— Job —
Copy out each line of the items below that contains the word "from".

— The input —
◆ ◆ ◆ ◆ ◆ ◆ ◆

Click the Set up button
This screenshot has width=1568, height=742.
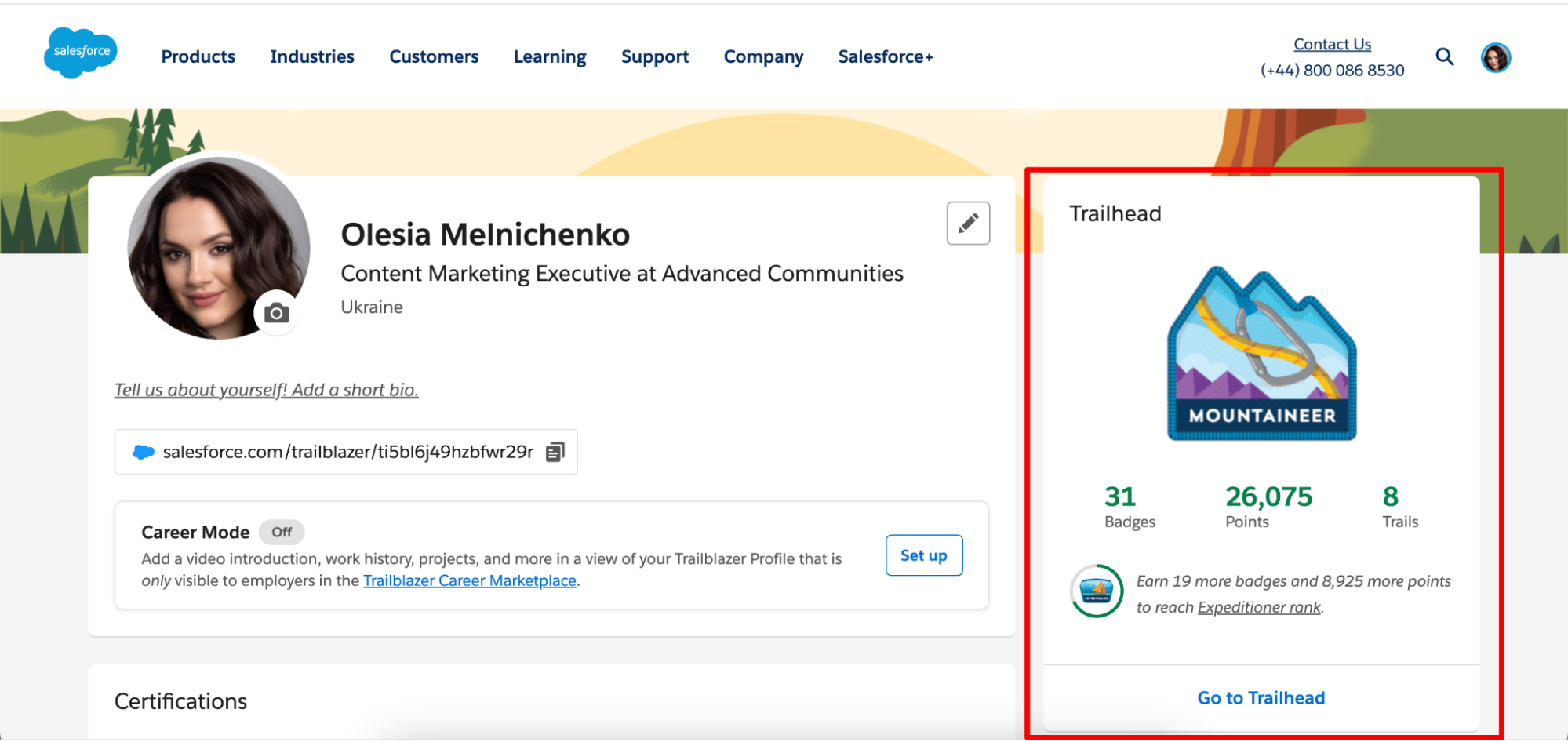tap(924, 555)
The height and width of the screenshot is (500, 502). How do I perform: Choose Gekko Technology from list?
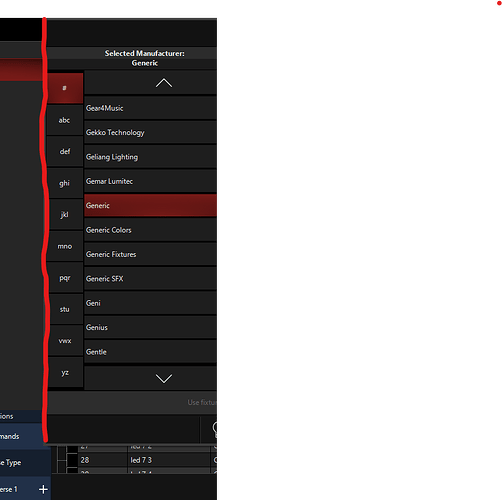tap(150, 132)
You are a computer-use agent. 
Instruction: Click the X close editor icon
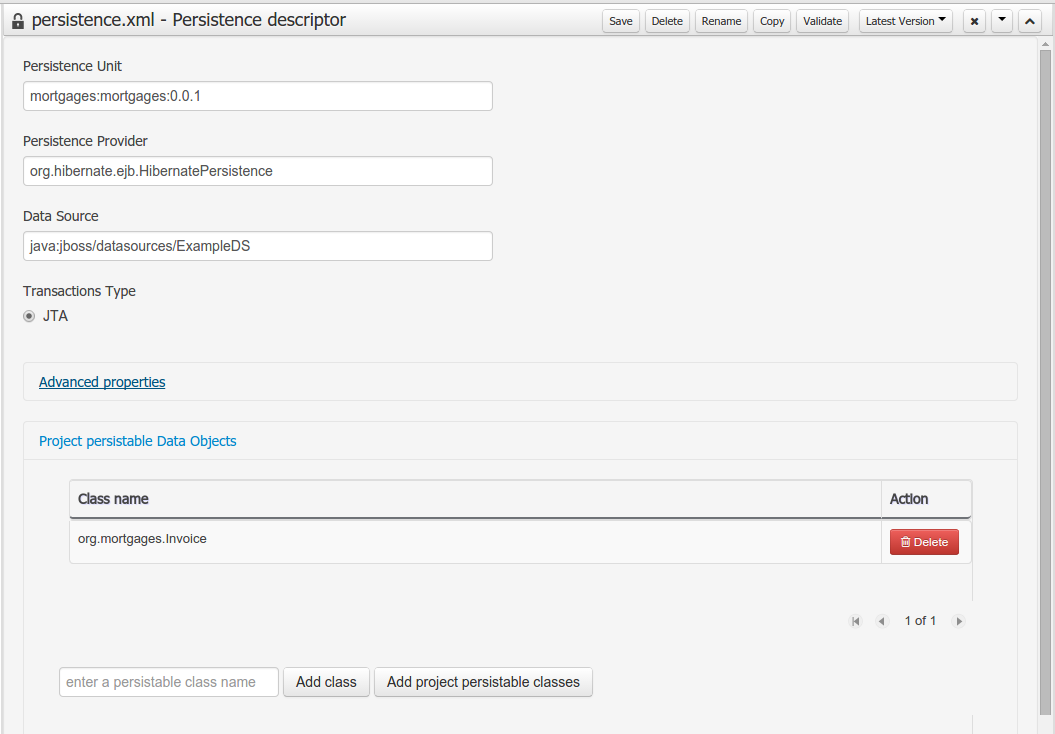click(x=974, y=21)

◆ ◆ ◆ ◆ ◆ ◆ ◆

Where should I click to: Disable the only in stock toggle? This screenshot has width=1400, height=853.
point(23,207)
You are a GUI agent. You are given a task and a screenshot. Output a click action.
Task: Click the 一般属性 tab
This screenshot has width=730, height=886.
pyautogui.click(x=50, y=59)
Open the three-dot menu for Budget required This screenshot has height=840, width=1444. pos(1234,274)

◆ ◆ ◆ ◆ ◆ ◆ ◆

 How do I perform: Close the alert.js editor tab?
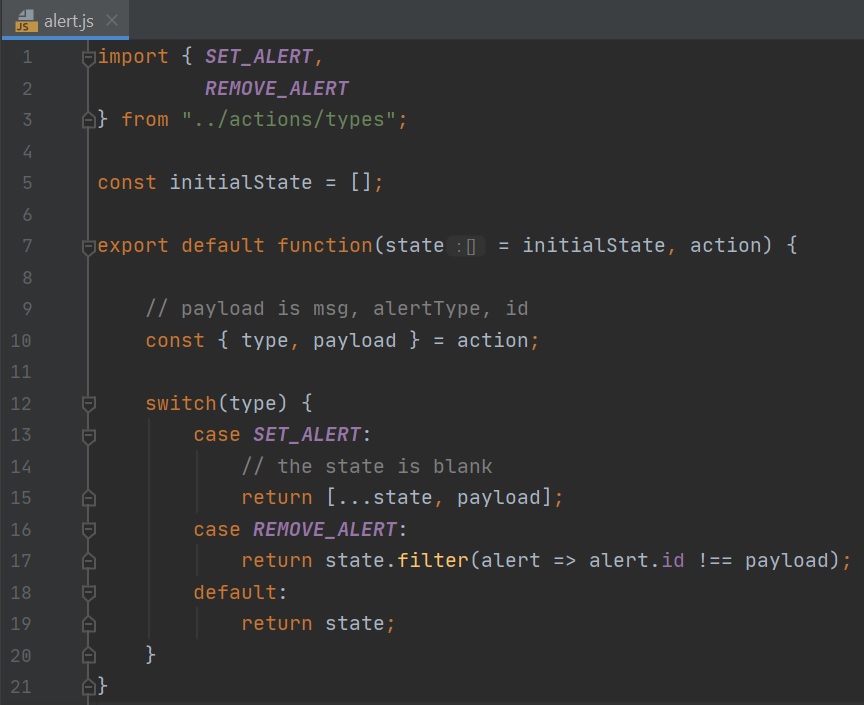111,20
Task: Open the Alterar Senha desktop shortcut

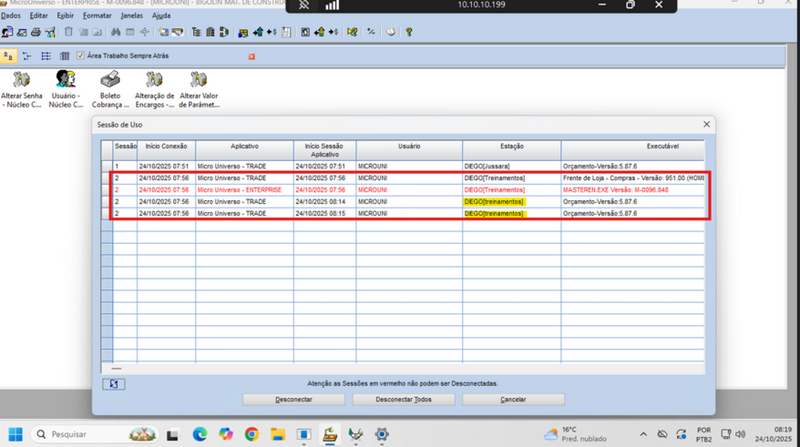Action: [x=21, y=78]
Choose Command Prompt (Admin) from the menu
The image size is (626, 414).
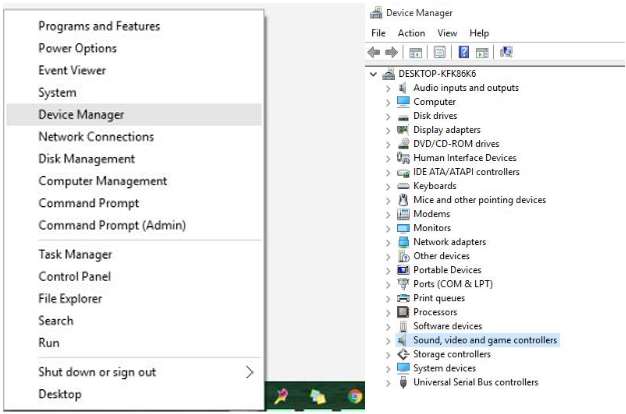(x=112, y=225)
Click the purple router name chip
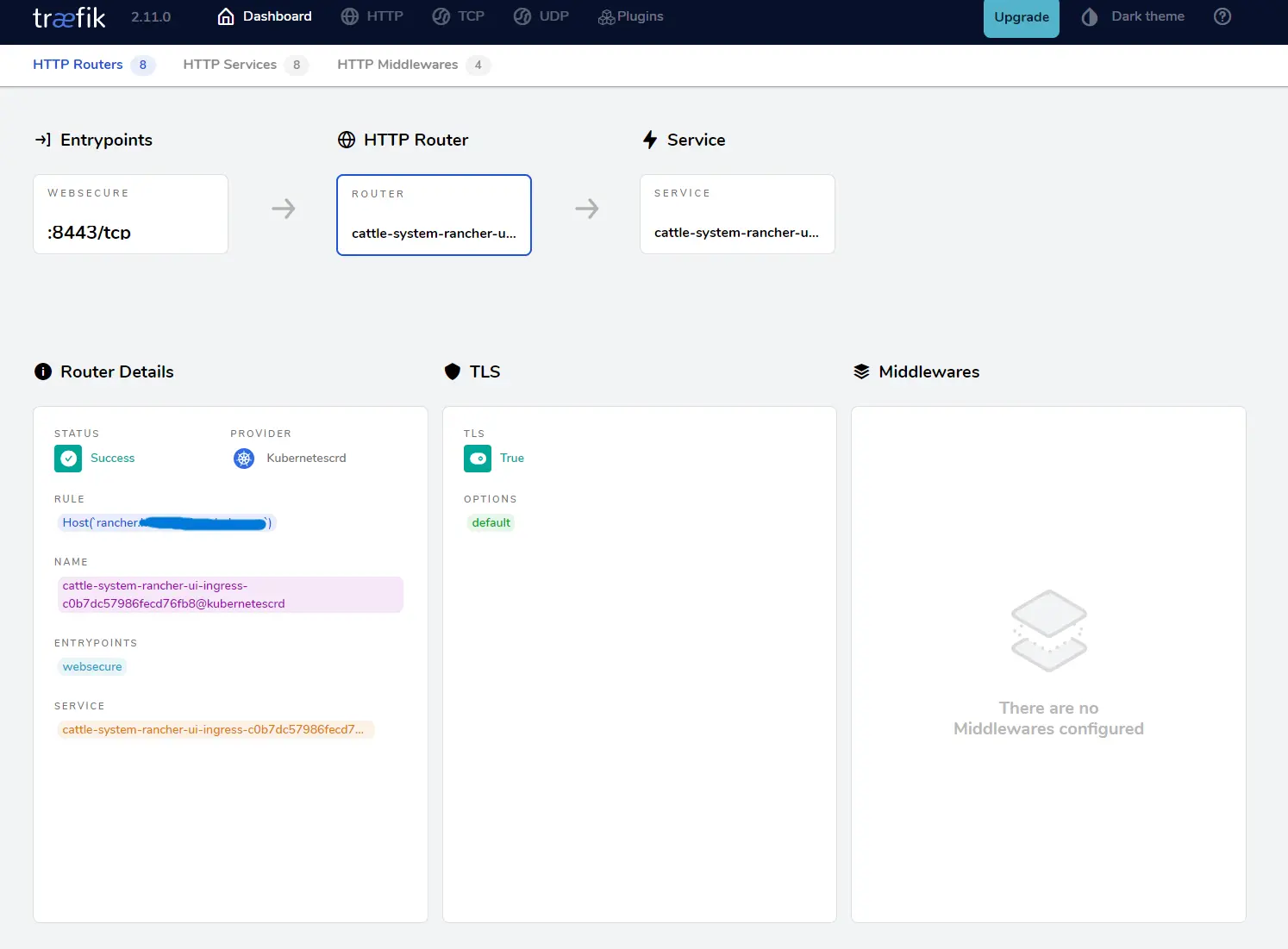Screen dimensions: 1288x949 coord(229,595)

◆ ◆ ◆ ◆ ◆ ◆ ◆

— In response —
The height and width of the screenshot is (500, 502). How do I perform: Choose Gekko Technology from list?
Choose Command Prompt (Admin) from the menu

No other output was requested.